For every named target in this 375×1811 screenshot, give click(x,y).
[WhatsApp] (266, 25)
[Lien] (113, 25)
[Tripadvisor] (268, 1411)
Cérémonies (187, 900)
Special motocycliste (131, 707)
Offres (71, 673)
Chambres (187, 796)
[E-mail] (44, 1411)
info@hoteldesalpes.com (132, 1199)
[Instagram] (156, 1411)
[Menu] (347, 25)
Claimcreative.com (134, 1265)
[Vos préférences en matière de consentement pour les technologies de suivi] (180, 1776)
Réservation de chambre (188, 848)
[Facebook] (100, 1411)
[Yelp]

...

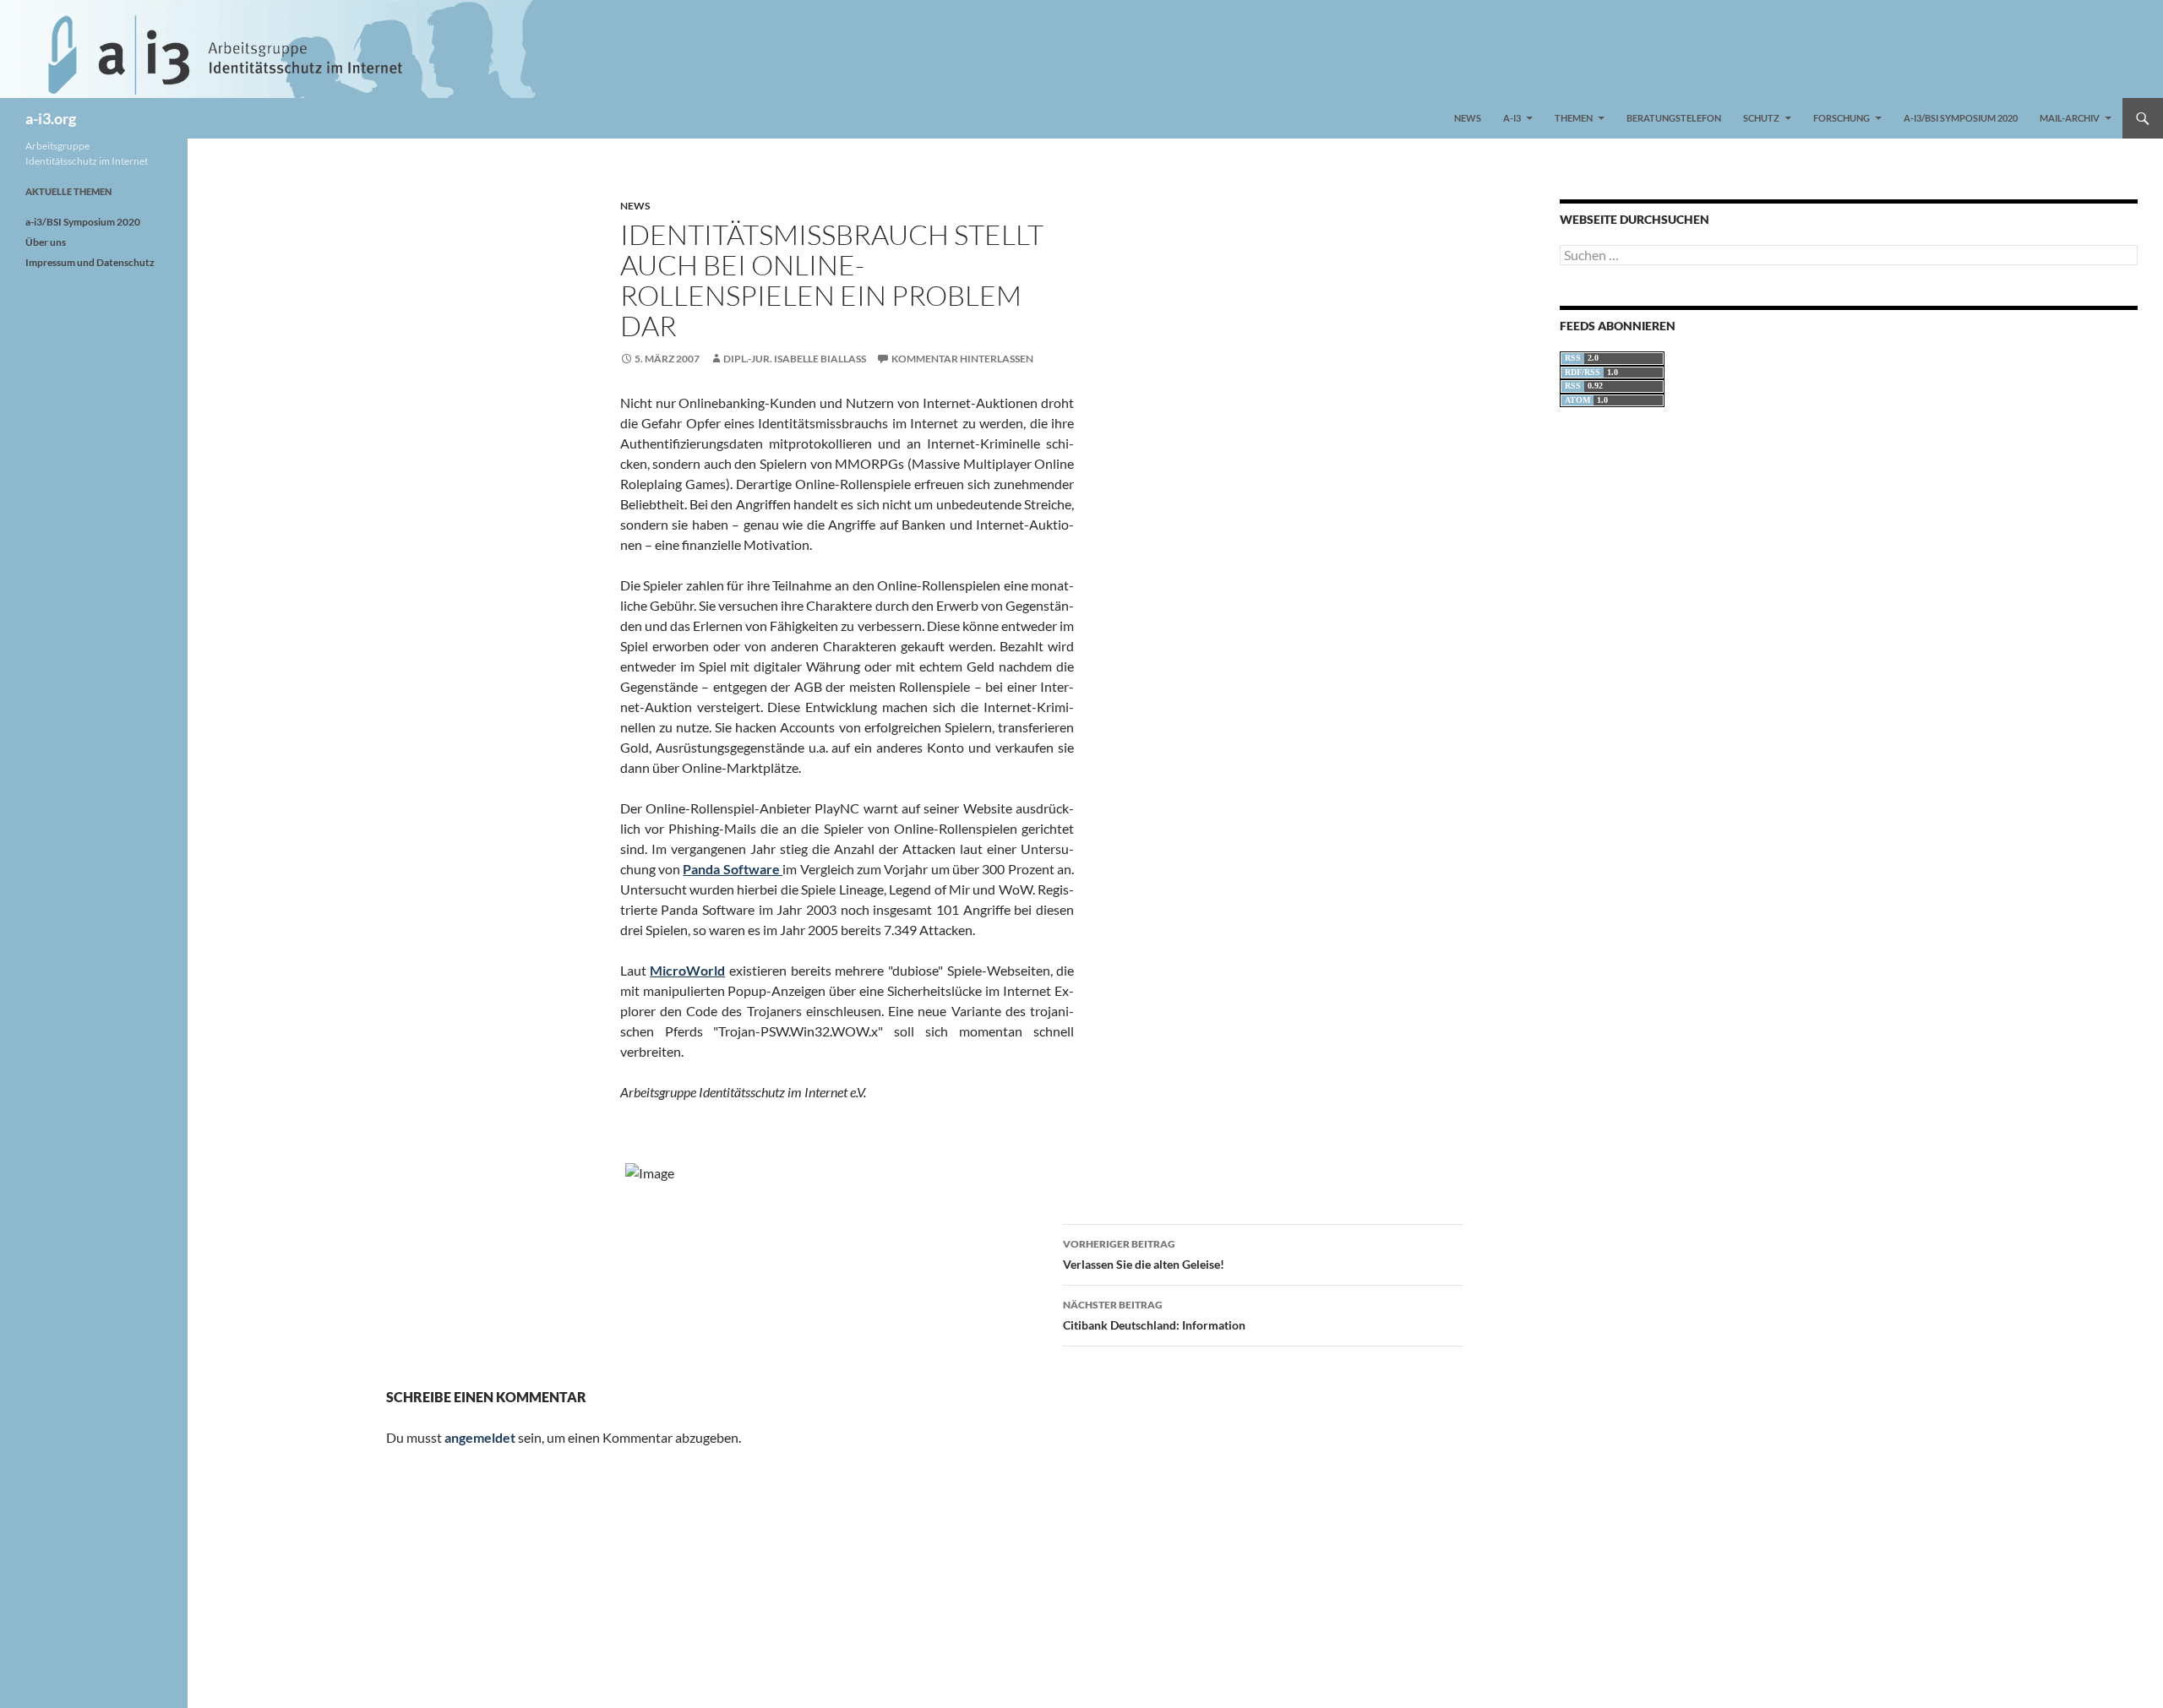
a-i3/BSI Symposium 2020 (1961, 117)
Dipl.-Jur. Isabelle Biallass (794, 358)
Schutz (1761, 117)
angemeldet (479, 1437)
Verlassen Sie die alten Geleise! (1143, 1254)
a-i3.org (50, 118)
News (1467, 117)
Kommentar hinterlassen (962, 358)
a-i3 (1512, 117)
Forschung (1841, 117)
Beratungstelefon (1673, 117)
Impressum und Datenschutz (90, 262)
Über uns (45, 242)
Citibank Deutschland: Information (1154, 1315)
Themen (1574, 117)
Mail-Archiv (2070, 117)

* ACTION ITEM:
Please, from the entries above, set down exactly the lines from the one containing "For every named" through the one containing "[E-mail] (44, 1411)", and only those.

* COMPLETED EXERCISE:
For every named target in this 375×1811 screenshot, give click(x,y).
[WhatsApp] (266, 25)
[Lien] (113, 25)
[Tripadvisor] (268, 1411)
Cérémonies (187, 900)
Special motocycliste (131, 707)
Offres (71, 673)
Chambres (187, 796)
[E-mail] (44, 1411)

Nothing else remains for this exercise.